The method of reducing the cell plate voltage during the read operation can detect the memory cell which has an unstable level "1". However, in order to detect the memory cell which has an unstable level "0", it is necessary to increase the cell plate voltage during the read operation compared to that during the write operation. Generally, when the cause of the defective memory cell is due to the pn junction leak within the memory cell, only the decrease of the level "1" occurs and there is no modulation of the level "0". For this reason, it is sufficient to simply reduce the cell plate voltage when detecting the defective memory cell if only the storage electrode and the capacitor are taken into consideration. However, in the case of a memory cell such that the bit line and the word line are becoming short-circuited, the defective bit is caused by the modulation of the level "0". In other words, if the selected memory cell holds the level "0" and the word line and the bit line are short-circuited when reading from this selected memory cell, the bit line voltage is pulled towards the high level via the word line, and the defect is detected because the read data appears as if the level "1" were read.
Therefore, in order to guarantee no leak of the memory cell for both the level "1" and the level "0", the modulation of the cell plate voltage must be made for the level "1" and for the level "0" and the test must be carried out twice. The above leak of the memory cell refers to a failure other than an evident short-circuit which can be simply detected, such that a current leak occurs via a high resistance thereby causing an unstable operation of the memory cell. If the test is not carried out twice, it becomes necessary to employ a production process which guarantees that no leak will occur between the bit line and the word line. But such a production process generally requires the memory cells to have a relatively large size in order to facilitate the production, and as a result, the chip size becomes large and the production cost increases. On the other hand, the cost of the test increases if the test is carried out twice.

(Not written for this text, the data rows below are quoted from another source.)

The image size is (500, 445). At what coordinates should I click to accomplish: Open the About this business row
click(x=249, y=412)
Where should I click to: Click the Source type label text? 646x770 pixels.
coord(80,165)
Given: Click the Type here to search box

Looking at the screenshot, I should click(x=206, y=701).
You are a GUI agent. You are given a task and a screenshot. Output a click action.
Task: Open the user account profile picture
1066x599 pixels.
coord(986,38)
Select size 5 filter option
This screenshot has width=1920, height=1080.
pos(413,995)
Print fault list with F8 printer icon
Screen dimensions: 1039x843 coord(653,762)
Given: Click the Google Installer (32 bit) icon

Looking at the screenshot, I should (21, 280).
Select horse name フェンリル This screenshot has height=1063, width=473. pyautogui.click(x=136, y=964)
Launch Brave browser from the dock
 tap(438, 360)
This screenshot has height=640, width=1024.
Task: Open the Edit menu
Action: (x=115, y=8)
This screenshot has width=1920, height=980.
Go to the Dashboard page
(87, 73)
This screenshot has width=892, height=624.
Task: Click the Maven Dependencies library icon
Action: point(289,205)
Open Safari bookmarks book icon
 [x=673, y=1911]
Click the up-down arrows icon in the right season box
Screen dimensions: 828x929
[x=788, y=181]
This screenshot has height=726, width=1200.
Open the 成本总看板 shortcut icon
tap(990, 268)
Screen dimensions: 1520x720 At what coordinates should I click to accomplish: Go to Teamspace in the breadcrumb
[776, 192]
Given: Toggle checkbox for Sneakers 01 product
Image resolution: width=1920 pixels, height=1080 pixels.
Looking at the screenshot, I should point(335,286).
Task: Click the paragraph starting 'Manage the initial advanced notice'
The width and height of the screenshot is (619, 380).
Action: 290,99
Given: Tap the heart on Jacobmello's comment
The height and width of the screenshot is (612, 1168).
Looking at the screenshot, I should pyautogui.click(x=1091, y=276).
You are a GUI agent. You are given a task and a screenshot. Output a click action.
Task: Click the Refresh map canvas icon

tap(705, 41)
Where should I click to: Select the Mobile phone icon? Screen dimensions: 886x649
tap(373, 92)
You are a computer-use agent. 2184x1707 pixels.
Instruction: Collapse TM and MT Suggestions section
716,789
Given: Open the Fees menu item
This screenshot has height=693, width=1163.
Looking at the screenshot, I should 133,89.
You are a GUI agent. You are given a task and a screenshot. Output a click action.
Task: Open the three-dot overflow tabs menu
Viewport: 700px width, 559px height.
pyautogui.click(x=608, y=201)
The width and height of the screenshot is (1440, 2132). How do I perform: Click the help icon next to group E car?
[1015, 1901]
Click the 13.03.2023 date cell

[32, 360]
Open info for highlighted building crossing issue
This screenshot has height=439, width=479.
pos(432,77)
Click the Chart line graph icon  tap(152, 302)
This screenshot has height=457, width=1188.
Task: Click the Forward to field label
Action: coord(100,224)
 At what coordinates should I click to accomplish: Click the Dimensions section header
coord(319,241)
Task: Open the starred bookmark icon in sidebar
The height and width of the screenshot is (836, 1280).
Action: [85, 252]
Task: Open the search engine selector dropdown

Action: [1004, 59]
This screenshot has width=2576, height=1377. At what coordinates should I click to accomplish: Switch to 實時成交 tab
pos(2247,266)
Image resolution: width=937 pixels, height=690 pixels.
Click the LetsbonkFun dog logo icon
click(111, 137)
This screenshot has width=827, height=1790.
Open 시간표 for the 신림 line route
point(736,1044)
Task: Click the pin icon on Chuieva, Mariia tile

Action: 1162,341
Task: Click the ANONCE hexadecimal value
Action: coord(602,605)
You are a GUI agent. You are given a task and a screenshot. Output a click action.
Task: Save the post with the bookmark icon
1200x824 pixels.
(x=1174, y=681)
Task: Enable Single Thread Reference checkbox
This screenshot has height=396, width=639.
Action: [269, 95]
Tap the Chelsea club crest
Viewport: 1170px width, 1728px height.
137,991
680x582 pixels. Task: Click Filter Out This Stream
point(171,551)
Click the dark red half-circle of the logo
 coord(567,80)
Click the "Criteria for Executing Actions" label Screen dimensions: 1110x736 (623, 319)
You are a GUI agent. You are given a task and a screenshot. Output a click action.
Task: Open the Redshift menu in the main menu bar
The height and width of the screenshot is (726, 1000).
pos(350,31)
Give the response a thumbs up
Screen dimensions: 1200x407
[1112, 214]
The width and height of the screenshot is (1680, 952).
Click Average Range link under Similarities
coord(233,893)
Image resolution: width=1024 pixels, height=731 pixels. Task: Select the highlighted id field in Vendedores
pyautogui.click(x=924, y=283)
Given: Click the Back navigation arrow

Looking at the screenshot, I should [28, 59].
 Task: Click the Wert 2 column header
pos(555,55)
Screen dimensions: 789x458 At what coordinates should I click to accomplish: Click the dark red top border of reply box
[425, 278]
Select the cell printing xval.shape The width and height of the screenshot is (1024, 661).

According to the conventional method of detecting the bits with the unstable operation (hereinafter referred to as "screening"), the cell plate voltage must be varied to detect the instability (leak relates to the storage electrode and the capacitor) with respect to the data "1" and to detect the instability (leak between the bit line and the word line) with respect to the data "0" for each cycle in the case of a data pattern such as "marching" which is used when the special operation of reducing the output voltage of the memory cell is made during read and write operations which are carried out alternatively. However, in actual practice, the cell plate voltage cannot be varied at a sufficiently high speed which follows the minimum operation cycle because of the relatively large cell plate capacitance. For this reason, there is a problem in that the required testing time is long.